O melhor do mundo é a pior falácia
Há uma obsessão pelo número 1, pelo imperdível, por aquilo que “tem que ir”. E é tudo uma balela!
Já falei de listas, de prêmios, eu sei! Mas é um tema recorrente nestes tempos de imediatismo em que é sempre mais fácil decidir dessa forma: “não tenho tempo de experimentar tudo, me diz aí o melhor, aquele lugar que eu não posso deixar de ir”. Cortar caminho, ir direto ao ponto, chegar ao cume.
Perdi as contas de quantas vezes me perguntam qual o melhor restaurante que eu já fui.
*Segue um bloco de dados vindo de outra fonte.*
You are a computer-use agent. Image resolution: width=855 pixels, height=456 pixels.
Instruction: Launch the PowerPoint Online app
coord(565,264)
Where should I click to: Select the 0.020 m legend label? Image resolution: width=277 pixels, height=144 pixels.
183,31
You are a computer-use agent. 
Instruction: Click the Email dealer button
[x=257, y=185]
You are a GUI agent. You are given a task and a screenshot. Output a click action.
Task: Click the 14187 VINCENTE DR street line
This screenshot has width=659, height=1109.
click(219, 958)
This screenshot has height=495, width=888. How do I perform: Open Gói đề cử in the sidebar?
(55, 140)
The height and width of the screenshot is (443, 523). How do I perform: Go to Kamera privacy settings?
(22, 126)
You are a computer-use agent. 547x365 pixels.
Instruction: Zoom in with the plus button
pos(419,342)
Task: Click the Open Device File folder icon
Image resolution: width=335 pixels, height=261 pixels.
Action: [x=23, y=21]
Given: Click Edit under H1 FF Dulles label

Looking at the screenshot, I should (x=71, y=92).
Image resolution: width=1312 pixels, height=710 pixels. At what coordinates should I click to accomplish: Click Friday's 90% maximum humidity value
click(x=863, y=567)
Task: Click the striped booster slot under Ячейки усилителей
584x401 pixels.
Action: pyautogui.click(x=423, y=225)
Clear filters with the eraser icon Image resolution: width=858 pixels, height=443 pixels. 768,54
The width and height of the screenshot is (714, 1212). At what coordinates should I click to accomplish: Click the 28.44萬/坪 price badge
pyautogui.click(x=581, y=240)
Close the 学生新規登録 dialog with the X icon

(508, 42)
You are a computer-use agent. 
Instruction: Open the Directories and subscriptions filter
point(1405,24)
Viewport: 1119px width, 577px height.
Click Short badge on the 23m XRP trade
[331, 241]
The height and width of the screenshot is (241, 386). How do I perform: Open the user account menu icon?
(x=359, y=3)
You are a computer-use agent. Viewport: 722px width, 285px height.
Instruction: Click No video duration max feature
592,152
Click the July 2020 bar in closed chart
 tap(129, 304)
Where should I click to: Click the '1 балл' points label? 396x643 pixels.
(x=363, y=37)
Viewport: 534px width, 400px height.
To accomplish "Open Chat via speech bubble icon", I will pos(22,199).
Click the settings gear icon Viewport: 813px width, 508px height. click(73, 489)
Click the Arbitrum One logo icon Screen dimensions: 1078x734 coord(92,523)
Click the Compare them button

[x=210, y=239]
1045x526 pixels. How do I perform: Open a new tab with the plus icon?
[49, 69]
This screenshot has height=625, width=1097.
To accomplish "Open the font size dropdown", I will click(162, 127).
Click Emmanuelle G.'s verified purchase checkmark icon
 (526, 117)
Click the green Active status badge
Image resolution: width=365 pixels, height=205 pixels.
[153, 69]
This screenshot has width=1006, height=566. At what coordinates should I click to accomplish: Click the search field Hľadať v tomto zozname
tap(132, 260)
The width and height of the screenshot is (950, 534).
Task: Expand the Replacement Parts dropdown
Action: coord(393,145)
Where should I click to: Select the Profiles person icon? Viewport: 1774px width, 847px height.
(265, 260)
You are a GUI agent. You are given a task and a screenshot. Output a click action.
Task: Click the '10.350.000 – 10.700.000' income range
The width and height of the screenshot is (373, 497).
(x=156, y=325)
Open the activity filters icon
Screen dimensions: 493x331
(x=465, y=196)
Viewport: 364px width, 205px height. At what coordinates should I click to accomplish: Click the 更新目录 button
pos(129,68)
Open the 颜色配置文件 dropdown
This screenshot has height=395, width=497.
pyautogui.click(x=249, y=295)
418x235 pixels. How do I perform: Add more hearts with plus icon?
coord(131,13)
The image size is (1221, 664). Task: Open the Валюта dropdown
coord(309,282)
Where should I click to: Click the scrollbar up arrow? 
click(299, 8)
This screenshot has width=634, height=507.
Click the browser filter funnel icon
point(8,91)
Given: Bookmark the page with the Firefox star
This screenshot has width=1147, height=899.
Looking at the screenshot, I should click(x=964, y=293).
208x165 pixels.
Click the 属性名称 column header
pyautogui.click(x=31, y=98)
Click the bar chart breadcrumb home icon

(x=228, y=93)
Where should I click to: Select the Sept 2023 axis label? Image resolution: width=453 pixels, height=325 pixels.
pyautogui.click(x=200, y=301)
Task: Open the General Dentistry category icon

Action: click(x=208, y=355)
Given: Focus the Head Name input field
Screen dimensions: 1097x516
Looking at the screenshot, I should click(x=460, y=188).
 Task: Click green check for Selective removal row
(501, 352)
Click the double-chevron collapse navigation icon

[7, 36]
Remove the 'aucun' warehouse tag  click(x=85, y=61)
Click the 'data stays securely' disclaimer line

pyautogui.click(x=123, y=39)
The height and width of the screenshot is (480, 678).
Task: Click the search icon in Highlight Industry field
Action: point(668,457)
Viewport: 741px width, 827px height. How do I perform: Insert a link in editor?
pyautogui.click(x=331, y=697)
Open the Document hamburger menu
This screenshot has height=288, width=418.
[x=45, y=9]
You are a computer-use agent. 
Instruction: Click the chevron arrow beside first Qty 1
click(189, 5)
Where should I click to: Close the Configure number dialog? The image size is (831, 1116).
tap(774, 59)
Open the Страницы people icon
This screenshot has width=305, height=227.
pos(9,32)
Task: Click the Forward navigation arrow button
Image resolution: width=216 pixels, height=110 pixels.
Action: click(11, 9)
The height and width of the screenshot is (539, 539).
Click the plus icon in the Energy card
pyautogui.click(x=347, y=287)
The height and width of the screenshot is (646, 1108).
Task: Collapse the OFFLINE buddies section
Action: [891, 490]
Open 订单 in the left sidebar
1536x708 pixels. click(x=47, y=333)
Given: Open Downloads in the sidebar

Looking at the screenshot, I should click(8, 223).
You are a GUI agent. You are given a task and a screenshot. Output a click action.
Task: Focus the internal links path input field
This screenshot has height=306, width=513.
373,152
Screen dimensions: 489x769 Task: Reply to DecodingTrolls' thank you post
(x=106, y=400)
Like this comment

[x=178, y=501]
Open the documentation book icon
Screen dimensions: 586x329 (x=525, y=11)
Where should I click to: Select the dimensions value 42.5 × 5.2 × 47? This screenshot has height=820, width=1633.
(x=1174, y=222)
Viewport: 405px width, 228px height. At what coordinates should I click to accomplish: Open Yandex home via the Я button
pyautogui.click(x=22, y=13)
Respondo: “Hoje?”. “Não, sempre!”, insistem. “Não há!”, concluo, para descontentamento do interlocutor. Porque realmente não há. Essa história de “melhor restaurante”, “melhor bar”, “melhor chef”, “melhor-qualquer-coisa” é uma falácia. É impossível dizer que o X é melhor que o Y se não há condições de analisá-los de forma técnica, prática, em paridade, sob os mesmos critérios.
O “melhor” é uma construção vazia numa sociedade que só se importa em chegar lá, registrar a presença com um post, rir amarelo numa selfie. Seja onde for, da forma que tiver que ser. É uma obsessão abstrata e volátil, vazia e reducionista. Que nos tira justamente a beleza do caminho, do descobrimento.
Como se fossemos capazes de termos todos a mesma convicção num mundo tão polarizado entre pontos de vista. E que, aliás, condiciona nossa própria opinião sobre algo que nem sempre concordamos. É o melhor, então eu tenho que gostar.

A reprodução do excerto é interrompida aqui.